■ Document excerpt:
<<<<

In March and April 1991 a field-walking survey as conducted by members of the Trust in the Tyler Hill-Broad Oak area, little more than a mile to the north of Canterbury. The aim of this was to identify sites of archaeological importance well in advance of any future development in the area, particularly the proposed new reservoir whose construction could provide an opportunity to investigate part of the extensive medieval ceramics industry centred on Tyler Hill.

The results of the field-walking campaign proved to be very promising and several important new archaeological sites and features were discovered all of which will be investigated more closely in due course. Evidence of prehistoric and Roman activity in the area was encountered, but the most extensive traces to survive were those associated with the medieval pottery and tile industry. Within the survey area the highest concentration of ceramic debris and wasters (reject pottery and tile) came from fields near the crossing point of the Sarre Penn stream and the Hackington Road at Tyler Hill. The existence of medieval kilns at this location had been known for some time, but the 1991 survey mapped out its extent for the first time and most significantly discovered a large pit of 13th-century pottery wasters indicating an undiscovered pottery kiln nearby. A follow-up visit after ploughing in November resulted in the location of two previously unknown tile kilns and the collection of numerous fragments of plain and decorated medieval floor tiles.

>>>>

■ Provided material:
<<<<

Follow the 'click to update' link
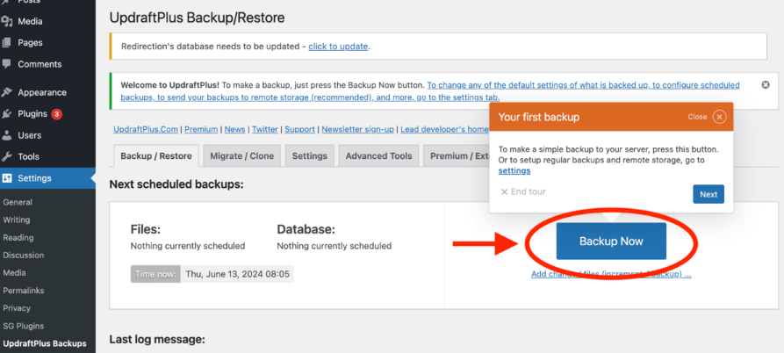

>>>>

■ Required tasks:
a) In the excerpt on the Tyler Hill field-walking survey, what did the follow-up visit after ploughing in November locate?
b) Reproduce the Tyler Hill survey excerpt from "In March and" up to and including "on Tyler Hill.".

■ Responses to the exercise:
a) Two previously unknown tile kilns.

b)
In March and April 1991 a field-walking survey as conducted by members of the Trust in the Tyler Hill-Broad Oak area, little more than a mile to the north of Canterbury. The aim of this was to identify sites of archaeological importance well in advance of any future development in the area, particularly the proposed new reservoir whose construction could provide an opportunity to investigate part of the extensive medieval ceramics industry centred on Tyler Hill.